## Records for processing

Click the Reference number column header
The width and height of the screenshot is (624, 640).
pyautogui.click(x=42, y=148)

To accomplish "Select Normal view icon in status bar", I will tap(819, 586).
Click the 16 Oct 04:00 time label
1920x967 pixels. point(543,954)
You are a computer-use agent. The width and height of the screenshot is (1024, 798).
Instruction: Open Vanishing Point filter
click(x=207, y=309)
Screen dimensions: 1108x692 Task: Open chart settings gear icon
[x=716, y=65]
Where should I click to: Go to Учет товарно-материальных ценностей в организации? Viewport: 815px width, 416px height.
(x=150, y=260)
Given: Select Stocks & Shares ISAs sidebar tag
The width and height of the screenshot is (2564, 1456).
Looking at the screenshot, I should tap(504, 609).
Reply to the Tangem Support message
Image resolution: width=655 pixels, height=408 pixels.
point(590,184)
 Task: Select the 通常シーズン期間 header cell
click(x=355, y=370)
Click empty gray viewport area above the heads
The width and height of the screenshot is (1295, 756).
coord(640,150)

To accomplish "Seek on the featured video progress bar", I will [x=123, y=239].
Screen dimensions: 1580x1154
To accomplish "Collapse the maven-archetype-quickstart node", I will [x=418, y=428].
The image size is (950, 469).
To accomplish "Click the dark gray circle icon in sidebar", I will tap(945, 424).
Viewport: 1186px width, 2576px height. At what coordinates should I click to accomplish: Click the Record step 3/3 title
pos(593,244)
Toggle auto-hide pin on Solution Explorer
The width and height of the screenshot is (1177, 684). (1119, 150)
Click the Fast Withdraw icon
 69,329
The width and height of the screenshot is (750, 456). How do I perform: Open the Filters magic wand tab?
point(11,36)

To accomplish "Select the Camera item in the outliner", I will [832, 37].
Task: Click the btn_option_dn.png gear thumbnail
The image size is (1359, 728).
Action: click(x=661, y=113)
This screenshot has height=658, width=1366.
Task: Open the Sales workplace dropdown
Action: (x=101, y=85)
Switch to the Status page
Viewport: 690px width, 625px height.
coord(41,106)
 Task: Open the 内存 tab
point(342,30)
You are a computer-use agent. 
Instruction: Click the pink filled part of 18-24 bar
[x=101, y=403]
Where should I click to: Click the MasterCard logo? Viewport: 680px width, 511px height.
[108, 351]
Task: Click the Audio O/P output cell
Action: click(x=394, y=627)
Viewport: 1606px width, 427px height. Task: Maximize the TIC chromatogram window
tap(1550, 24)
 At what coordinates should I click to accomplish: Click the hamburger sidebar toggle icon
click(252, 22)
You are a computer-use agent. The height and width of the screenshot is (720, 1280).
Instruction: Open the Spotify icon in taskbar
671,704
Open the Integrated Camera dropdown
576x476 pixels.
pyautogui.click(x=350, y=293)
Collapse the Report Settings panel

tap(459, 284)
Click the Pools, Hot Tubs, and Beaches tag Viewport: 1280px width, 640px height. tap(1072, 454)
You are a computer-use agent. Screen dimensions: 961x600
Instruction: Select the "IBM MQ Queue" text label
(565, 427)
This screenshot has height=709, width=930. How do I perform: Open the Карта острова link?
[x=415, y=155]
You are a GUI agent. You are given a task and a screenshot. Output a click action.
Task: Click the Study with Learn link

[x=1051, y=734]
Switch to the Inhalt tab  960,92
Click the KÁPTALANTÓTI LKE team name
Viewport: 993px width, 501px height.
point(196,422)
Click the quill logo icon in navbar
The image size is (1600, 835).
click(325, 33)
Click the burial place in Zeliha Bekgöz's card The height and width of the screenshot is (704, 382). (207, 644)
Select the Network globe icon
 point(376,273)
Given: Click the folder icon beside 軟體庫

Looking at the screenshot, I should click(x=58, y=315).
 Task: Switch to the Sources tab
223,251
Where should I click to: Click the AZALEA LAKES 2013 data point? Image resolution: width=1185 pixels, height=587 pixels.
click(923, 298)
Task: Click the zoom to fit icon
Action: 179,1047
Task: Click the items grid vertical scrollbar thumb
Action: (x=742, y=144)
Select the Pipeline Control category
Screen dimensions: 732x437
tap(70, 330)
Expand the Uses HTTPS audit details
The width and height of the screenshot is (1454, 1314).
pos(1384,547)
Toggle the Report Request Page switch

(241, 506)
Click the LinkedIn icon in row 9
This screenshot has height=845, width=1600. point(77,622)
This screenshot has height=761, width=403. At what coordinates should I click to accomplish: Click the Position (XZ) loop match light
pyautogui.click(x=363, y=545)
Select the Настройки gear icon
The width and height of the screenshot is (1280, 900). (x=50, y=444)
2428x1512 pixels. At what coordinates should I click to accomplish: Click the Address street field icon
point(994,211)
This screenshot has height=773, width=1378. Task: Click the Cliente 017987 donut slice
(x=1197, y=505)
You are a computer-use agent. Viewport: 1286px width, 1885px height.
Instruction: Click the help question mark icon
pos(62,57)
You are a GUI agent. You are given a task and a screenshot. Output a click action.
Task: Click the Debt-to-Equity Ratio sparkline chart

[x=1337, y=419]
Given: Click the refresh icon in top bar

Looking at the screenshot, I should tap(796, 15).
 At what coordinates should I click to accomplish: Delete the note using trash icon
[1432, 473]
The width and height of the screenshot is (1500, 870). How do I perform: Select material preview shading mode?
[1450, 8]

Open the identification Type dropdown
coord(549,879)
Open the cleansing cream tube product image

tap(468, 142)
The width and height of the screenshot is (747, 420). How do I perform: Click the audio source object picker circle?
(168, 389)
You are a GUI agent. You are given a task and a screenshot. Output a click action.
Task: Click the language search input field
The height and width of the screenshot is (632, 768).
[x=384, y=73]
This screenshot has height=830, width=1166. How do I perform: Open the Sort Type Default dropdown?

## Your goal
A word-for-word copy of the listing is the expected answer.

## Expected output
Click the Reference number column header
The width and height of the screenshot is (624, 640).
pyautogui.click(x=42, y=148)

To accomplish "Select Normal view icon in status bar", I will tap(819, 586).
Click the 16 Oct 04:00 time label
1920x967 pixels. point(543,954)
You are a computer-use agent. The width and height of the screenshot is (1024, 798).
Instruction: Open Vanishing Point filter
click(x=207, y=309)
Screen dimensions: 1108x692 Task: Open chart settings gear icon
[x=716, y=65]
Where should I click to: Go to Учет товарно-материальных ценностей в организации? Viewport: 815px width, 416px height.
(x=150, y=260)
Given: Select Stocks & Shares ISAs sidebar tag
The width and height of the screenshot is (2564, 1456).
Looking at the screenshot, I should tap(504, 609).
Reply to the Tangem Support message
Image resolution: width=655 pixels, height=408 pixels.
point(590,184)
 Task: Select the 通常シーズン期間 header cell
click(x=355, y=370)
Click empty gray viewport area above the heads
The width and height of the screenshot is (1295, 756).
coord(640,150)

To accomplish "Seek on the featured video progress bar", I will [x=123, y=239].
Screen dimensions: 1580x1154
To accomplish "Collapse the maven-archetype-quickstart node", I will [x=418, y=428].
The image size is (950, 469).
To accomplish "Click the dark gray circle icon in sidebar", I will tap(945, 424).
Viewport: 1186px width, 2576px height. At what coordinates should I click to accomplish: Click the Record step 3/3 title
pos(593,244)
Toggle auto-hide pin on Solution Explorer
The width and height of the screenshot is (1177, 684). (1119, 150)
Click the Fast Withdraw icon
 69,329
The width and height of the screenshot is (750, 456). How do I perform: Open the Filters magic wand tab?
point(11,36)

To accomplish "Select the Camera item in the outliner", I will [832, 37].
Task: Click the btn_option_dn.png gear thumbnail
The image size is (1359, 728).
Action: click(x=661, y=113)
This screenshot has height=658, width=1366.
Task: Open the Sales workplace dropdown
Action: (x=101, y=85)
Switch to the Status page
Viewport: 690px width, 625px height.
coord(41,106)
 Task: Open the 内存 tab
point(342,30)
You are a computer-use agent. 
Instruction: Click the pink filled part of 18-24 bar
[x=101, y=403]
Where should I click to: Click the MasterCard logo? Viewport: 680px width, 511px height.
[108, 351]
Task: Click the Audio O/P output cell
Action: click(x=394, y=627)
Viewport: 1606px width, 427px height. Task: Maximize the TIC chromatogram window
tap(1550, 24)
 At what coordinates should I click to accomplish: Click the hamburger sidebar toggle icon
click(252, 22)
You are a computer-use agent. The height and width of the screenshot is (720, 1280).
Instruction: Open the Spotify icon in taskbar
671,704
Open the Integrated Camera dropdown
576x476 pixels.
pyautogui.click(x=350, y=293)
Collapse the Report Settings panel

tap(459, 284)
Click the Pools, Hot Tubs, and Beaches tag Viewport: 1280px width, 640px height. tap(1072, 454)
You are a computer-use agent. Screen dimensions: 961x600
Instruction: Select the "IBM MQ Queue" text label
(565, 427)
This screenshot has height=709, width=930. How do I perform: Open the Карта острова link?
[x=415, y=155]
You are a GUI agent. You are given a task and a screenshot. Output a click action.
Task: Click the Study with Learn link

[x=1051, y=734]
Switch to the Inhalt tab  960,92
Click the KÁPTALANTÓTI LKE team name
Viewport: 993px width, 501px height.
point(196,422)
Click the quill logo icon in navbar
The image size is (1600, 835).
click(325, 33)
Click the burial place in Zeliha Bekgöz's card The height and width of the screenshot is (704, 382). (207, 644)
Select the Network globe icon
 point(376,273)
Given: Click the folder icon beside 軟體庫

Looking at the screenshot, I should click(x=58, y=315).
 Task: Switch to the Sources tab
223,251
Where should I click to: Click the AZALEA LAKES 2013 data point? Image resolution: width=1185 pixels, height=587 pixels.
click(923, 298)
Task: Click the zoom to fit icon
Action: 179,1047
Task: Click the items grid vertical scrollbar thumb
Action: (x=742, y=144)
Select the Pipeline Control category
Screen dimensions: 732x437
tap(70, 330)
Expand the Uses HTTPS audit details
The width and height of the screenshot is (1454, 1314).
pos(1384,547)
Toggle the Report Request Page switch

(241, 506)
Click the LinkedIn icon in row 9
This screenshot has height=845, width=1600. point(77,622)
This screenshot has height=761, width=403. At what coordinates should I click to accomplish: Click the Position (XZ) loop match light
pyautogui.click(x=363, y=545)
Select the Настройки gear icon
The width and height of the screenshot is (1280, 900). (x=50, y=444)
2428x1512 pixels. At what coordinates should I click to accomplish: Click the Address street field icon
point(994,211)
This screenshot has height=773, width=1378. Task: Click the Cliente 017987 donut slice
(x=1197, y=505)
You are a computer-use agent. Viewport: 1286px width, 1885px height.
Instruction: Click the help question mark icon
pos(62,57)
You are a GUI agent. You are given a task and a screenshot. Output a click action.
Task: Click the Debt-to-Equity Ratio sparkline chart

[x=1337, y=419]
Given: Click the refresh icon in top bar

Looking at the screenshot, I should tap(796, 15).
 At what coordinates should I click to accomplish: Delete the note using trash icon
[1432, 473]
The width and height of the screenshot is (1500, 870). How do I perform: Select material preview shading mode?
[1450, 8]

Open the identification Type dropdown
coord(549,879)
Open the cleansing cream tube product image

tap(468, 142)
The width and height of the screenshot is (747, 420). How do I perform: Click the audio source object picker circle?
(168, 389)
You are a GUI agent. You are given a task and a screenshot. Output a click action.
Task: Click the language search input field
The height and width of the screenshot is (632, 768).
[x=384, y=73]
This screenshot has height=830, width=1166. How do I perform: Open the Sort Type Default dropdown?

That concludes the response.